Friday, July 13, 2007

walled gardens

We have always been slightly romantic about walled gardens, or sunken gardens, or secret gardens. Perhaps it was living in Italy that did it to us, or our imaginations taking hold of the countless stone cellar holes that tuck into our Vermont landscape. How lovely and surprising they would be full of roses and lilies and catmint.

We never expected to have a walled garden. When we bought our property high on a hill called Mount Hunger, our house was situated in an open meadow with broad sky and lengthy views. Our house and the field surrounding it could best be described as "full of potential." Things were really so bad that about a year before we even looked at the house, another friend of ours was told to meet her realtor at a "real find." Our friend drove into the driveway, parked for about thirty seconds infront of a ruined garage that was at the time the property's best feature, then turned around and drove out. She never even got out of the car.
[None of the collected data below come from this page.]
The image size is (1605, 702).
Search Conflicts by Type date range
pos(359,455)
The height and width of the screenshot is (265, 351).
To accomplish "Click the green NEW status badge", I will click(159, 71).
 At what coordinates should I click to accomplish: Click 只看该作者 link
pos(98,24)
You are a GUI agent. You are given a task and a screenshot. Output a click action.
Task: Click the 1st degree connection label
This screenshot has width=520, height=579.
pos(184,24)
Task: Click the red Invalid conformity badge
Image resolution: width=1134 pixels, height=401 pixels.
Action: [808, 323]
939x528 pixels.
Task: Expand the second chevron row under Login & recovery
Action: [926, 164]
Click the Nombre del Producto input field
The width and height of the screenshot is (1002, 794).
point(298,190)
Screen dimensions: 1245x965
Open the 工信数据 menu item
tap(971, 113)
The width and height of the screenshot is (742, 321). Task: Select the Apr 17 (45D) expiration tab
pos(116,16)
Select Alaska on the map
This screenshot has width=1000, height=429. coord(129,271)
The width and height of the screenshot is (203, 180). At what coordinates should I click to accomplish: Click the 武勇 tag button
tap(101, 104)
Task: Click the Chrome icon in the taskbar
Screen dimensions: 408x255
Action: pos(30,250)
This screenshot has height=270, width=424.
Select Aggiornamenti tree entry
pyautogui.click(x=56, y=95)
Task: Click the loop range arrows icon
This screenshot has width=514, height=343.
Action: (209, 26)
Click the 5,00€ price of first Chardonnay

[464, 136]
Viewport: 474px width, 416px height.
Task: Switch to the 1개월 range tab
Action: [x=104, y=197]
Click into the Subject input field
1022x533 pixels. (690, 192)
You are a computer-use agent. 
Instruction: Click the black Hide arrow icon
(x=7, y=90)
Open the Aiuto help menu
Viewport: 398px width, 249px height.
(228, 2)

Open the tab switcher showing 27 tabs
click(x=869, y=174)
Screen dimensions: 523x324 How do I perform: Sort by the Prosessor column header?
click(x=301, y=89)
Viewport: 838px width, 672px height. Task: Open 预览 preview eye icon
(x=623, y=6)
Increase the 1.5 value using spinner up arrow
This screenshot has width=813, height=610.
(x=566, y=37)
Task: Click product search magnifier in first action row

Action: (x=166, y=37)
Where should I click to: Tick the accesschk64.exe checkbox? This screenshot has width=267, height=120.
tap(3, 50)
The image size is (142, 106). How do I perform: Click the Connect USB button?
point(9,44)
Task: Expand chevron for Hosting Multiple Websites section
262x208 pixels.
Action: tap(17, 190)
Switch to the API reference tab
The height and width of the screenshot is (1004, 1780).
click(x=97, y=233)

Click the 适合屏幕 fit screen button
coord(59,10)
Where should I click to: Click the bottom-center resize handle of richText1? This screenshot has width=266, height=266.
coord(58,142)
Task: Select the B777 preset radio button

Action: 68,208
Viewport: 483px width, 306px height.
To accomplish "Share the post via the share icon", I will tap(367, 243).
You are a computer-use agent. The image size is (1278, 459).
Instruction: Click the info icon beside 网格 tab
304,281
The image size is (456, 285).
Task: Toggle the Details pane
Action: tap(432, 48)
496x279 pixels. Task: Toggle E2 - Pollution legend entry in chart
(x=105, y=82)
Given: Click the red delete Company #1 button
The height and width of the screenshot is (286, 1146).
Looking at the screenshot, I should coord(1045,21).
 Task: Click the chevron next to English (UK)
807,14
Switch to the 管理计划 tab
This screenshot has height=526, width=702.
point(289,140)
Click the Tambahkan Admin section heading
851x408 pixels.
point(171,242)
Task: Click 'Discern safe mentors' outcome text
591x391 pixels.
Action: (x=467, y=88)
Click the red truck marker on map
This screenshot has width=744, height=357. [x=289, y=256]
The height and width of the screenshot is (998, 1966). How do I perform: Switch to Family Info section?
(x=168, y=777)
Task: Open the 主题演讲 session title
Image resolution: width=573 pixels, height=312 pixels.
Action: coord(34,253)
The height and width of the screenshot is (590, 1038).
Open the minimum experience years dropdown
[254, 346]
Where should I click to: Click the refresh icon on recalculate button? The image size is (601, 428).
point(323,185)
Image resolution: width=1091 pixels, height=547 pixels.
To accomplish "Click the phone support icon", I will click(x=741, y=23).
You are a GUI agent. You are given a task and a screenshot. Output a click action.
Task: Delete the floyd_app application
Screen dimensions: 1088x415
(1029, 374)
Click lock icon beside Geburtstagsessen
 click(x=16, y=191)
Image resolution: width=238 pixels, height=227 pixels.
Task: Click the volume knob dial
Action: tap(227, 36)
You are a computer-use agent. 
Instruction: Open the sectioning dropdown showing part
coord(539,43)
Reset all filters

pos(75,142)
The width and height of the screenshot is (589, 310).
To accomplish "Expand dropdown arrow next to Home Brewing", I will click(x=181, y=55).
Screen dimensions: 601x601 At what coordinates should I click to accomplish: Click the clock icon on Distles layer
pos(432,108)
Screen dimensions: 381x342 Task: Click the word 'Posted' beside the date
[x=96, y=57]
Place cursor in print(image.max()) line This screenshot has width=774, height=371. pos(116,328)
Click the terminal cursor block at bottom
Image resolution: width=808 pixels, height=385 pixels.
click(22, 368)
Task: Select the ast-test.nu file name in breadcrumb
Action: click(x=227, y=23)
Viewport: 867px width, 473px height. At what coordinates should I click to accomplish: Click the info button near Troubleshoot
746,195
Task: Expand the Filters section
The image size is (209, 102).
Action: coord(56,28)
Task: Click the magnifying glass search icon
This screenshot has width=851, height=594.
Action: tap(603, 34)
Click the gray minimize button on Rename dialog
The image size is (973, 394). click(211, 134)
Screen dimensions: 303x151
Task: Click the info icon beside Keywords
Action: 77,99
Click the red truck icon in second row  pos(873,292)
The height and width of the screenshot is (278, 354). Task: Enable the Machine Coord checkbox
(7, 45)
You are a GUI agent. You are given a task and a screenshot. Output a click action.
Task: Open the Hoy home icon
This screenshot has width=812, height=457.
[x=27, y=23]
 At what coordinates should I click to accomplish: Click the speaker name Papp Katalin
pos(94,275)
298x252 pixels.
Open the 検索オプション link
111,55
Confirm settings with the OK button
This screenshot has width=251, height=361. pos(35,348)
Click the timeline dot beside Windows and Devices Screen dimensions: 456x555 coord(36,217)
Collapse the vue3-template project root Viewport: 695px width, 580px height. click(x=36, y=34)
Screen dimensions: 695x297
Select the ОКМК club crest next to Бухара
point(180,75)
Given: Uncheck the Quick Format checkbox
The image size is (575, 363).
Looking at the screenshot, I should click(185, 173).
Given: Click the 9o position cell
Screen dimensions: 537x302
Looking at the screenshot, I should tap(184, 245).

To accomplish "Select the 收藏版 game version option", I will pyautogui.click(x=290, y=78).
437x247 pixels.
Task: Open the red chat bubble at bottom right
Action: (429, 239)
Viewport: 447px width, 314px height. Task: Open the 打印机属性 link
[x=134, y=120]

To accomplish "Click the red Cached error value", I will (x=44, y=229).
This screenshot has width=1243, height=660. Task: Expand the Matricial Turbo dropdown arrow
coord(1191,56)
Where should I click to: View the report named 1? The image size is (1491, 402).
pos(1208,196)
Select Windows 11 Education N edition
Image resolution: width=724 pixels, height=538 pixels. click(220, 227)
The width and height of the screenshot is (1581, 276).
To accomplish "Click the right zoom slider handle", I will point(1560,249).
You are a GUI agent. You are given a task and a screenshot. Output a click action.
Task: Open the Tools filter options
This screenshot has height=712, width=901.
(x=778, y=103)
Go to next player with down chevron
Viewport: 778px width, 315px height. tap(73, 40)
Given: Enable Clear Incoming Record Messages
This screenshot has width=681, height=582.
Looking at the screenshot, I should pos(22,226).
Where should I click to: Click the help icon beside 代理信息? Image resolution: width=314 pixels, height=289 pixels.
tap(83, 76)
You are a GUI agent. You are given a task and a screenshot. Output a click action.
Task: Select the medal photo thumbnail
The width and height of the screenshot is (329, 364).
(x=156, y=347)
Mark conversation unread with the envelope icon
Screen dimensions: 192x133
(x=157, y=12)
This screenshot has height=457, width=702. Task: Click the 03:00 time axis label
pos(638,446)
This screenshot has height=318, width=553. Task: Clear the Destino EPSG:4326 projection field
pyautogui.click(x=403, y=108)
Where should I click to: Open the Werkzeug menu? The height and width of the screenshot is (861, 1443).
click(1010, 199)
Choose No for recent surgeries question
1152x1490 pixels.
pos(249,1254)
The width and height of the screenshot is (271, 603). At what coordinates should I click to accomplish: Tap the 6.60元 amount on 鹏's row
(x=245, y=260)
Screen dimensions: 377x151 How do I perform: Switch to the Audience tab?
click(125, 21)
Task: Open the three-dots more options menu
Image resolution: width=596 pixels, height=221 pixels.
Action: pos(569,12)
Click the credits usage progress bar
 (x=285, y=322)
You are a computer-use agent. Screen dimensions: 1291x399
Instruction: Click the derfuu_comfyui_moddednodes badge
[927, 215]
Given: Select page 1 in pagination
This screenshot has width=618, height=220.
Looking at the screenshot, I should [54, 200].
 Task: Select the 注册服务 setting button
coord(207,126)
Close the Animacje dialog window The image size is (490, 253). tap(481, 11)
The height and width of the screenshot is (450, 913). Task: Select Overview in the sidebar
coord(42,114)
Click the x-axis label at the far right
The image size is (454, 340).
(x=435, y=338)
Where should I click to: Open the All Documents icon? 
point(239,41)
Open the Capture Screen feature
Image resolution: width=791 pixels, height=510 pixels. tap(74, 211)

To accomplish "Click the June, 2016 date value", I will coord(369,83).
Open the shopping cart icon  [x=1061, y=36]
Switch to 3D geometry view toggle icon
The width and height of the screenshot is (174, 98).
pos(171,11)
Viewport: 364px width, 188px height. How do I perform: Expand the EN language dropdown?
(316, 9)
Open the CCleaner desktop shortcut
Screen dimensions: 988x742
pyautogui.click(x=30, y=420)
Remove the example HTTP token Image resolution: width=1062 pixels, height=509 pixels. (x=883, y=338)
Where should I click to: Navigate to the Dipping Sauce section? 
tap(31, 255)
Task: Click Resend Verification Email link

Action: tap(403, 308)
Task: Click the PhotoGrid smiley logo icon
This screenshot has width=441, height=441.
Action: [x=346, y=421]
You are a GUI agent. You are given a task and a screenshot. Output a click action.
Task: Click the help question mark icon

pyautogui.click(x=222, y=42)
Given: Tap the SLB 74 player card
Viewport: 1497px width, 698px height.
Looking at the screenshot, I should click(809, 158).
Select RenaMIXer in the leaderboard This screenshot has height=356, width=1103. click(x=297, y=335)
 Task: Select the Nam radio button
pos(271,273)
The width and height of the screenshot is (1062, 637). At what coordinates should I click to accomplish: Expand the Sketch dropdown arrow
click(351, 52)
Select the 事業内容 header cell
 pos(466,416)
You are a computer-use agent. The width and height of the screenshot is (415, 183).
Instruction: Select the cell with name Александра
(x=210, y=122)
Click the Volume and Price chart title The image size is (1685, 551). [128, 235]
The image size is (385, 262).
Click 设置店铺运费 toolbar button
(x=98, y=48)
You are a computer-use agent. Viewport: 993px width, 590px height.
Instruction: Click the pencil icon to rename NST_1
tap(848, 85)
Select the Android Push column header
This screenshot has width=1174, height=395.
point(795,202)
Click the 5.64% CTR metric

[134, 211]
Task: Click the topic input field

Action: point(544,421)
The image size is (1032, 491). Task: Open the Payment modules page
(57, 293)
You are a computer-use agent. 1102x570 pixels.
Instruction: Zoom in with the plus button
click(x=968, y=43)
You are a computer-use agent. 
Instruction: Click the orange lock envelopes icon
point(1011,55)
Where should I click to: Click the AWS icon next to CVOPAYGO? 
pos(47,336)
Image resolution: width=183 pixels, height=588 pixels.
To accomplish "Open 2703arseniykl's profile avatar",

How we came by this house and the trials and errors of how we went from the proverbial sow's ear and arrived at the current silk purse is another story altogether. It was the garage that led us to the walled garden. Unsuspectingly so I imagine. After a number of years of making several improvements to the house, the garage began to look less and less....well, less, and it became the eyesore that the house had once been. One winter, a new carriage barn went up in another, better location, and the old garage came down. We painstakingly brought down roof, walls, and windows. Made of all cedar, we knew that these bones could be recycled. Within another couple of years, the lay of the land where the garage had once been lent itself to the creation of a sunken garden, the stone wall made from the stone surrounding our property. Now, we are in the final stages. The wall is built. The old cedar from the garage has been employed for the raised beds. Lettuces, tomatoes, eggplants, zucchinis have all been started. Old bourbon roses have been procured. A garden bench given as a Christmas gift that once sat under an apple tree has been moved, its back against the wall. We wait for the pea gravel to arrive so that we may line the paths, then set a table for dinner in the new garden, and open a bottle of something sparkling to celebrate.